敵に塩を送る | 仏光さんの心の相談室
2014-05-08 06:37:28

敵に塩を送る

テーマ:お釈迦様の教え
人間の社会というのには「恨み」が蔓延しています。国家間や個人間を問わず恨みは争いに発展していきます。「恨む」というのはマイナスの心の状態の最たるものの一つですが、人間は恨みに固執するところがあります。「人を恨んで穴二つ」という格言があります。「恨みは人と自分と二つの墓穴を掘ることになるよ」という意味です。要するに人を恨んで良いことなど一つも無いのですね。

では何故人は人を恨むのでしょう?これは私たちの脳が自分が嫌だと思っている相手が苦境に陥ると、脳内に快楽物質が分泌されるようになっているからです。残念なことに嫌な相手が苦しむのを見て「ざまあ見ろ」と喜ぶように私たちの脳はできているのですね。私もこの脳生理学的な事実を知ったのは最近です。何とも嫌な話ですが、これが「持って生まれた煩悩」なのですね。この煩悩のままに流されて生きると「人生は苦である」ということになるのです。

やられたらやり返すでは人間はいつまで経っても苦しみから逃れることはできません。お釈迦様は「恨みは恨みを捨てることによってのみ鎮まる」と言っておられます。やられたらやり返すでは争いが延々と続くことになるのですね。このような心情を持っている国家や国民は2000年以上経っても争い続けています。ペルシャとアラブ、イスラム教とキリスト教などは一例ですが、延々と争いを続けることになるのですね。

日本では「敵に塩を送る」という言葉があります。これは歴史的事実です。武田信玄と上杉謙信が争っていた時、武田信玄の甲斐、今の山梨県は日本海側から塩を調達していました。海に面していない甲斐の国はどこかから塩を持ってこないと塩がなかったのです。動物は水と塩がなければ生きていけません。信玄と謙信の争いにより国交が断絶して甲斐に塩が届かなくなりました。これで信玄だけではなく、甲斐の国の庶民も苦しむことになったのです。
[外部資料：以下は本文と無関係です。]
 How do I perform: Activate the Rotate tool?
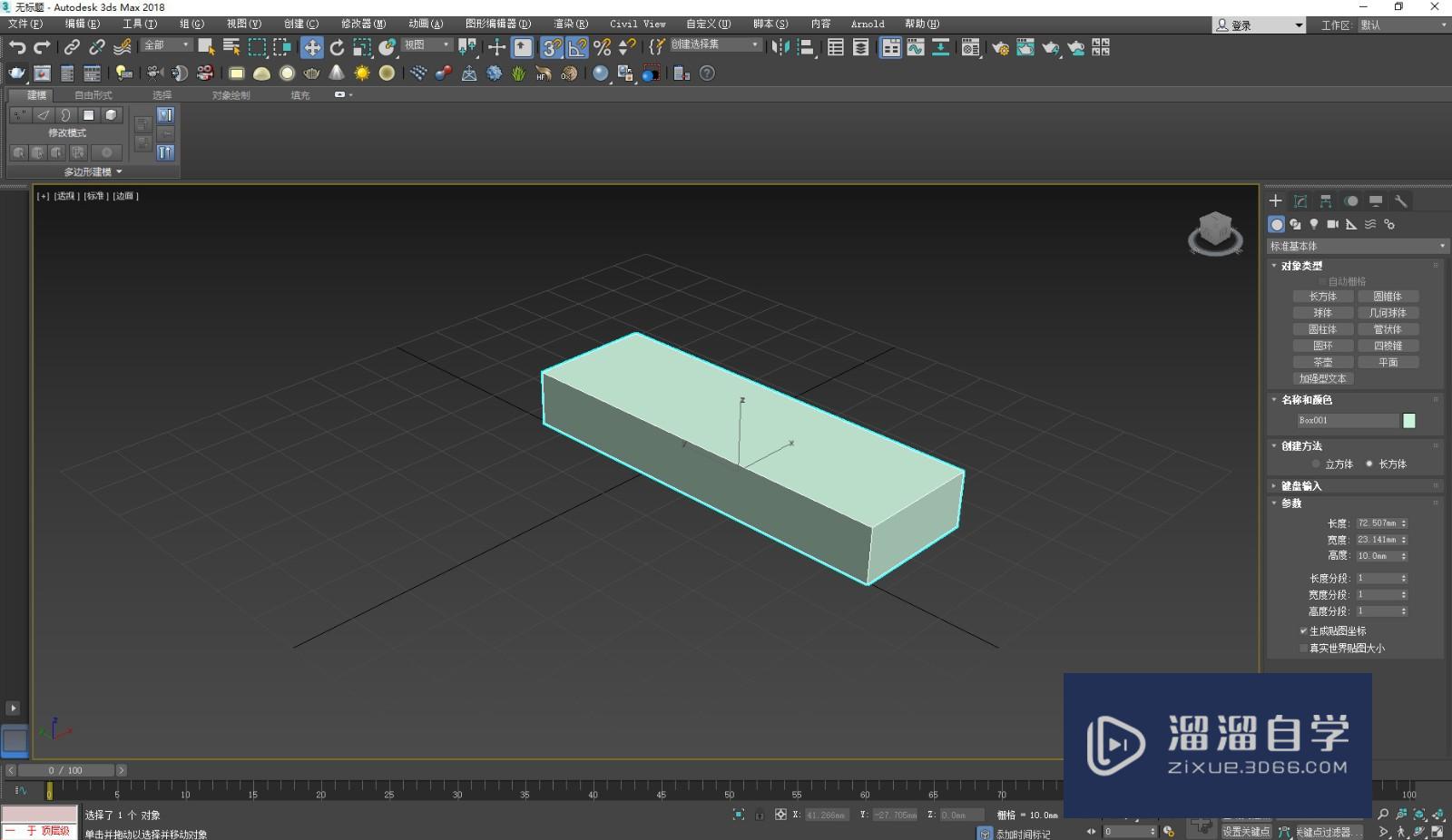(x=337, y=47)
それを知った上杉謙信は使者を仕立てて戦争中にもかかわらず敵である甲斐の国に塩を送りました。謙信は熱心な仏教徒でした。「我々の争いで無実の民が苦しむのは見るに忍びない」と言って敵に塩を送ったのです。謙信はお釈迦様が説いていることを実行に移したのですね。争っていれば相手が苦しむのを見て「ざまあ見ろ」と喜ぶのが普通なのですが、仏道を学ぶことによりそのような地獄から自分だけではなく、相手も救うことができるのですね。日本には歴史的にこのような智慧があるのです。

私は「煩悩」というのはDNAのプログラムだと思っています。持って生まれたDNAのプログラム通りに生きていると煩悩に流されて生きることになるのだと思います。そのままだとお釈迦様が言う通りに「人生は苦である」になります。そのDNAのプログラムから智慧を持って抜け出すことが自らを苦しみから救う事につながっていくのですね。
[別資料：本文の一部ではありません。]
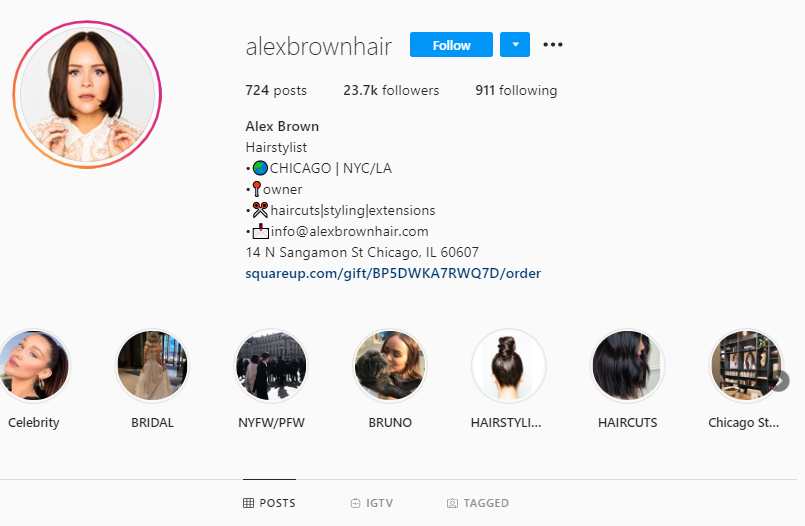Click the 724 posts count

276,90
煩悩の親玉を仏教では「無明」と言います。無明とは「智慧がない」という意味です。「恨みは恨みを捨てることによってのみ静まる」というのが智慧です。この智慧により私達は苦しみから救われるのです。仏道を学ぶということは、放って置けば永遠に続くであろう煩悩が作り出す地獄から、その智慧によって自分のみならず相手も救うことになるのですね。本当にありがたい話です。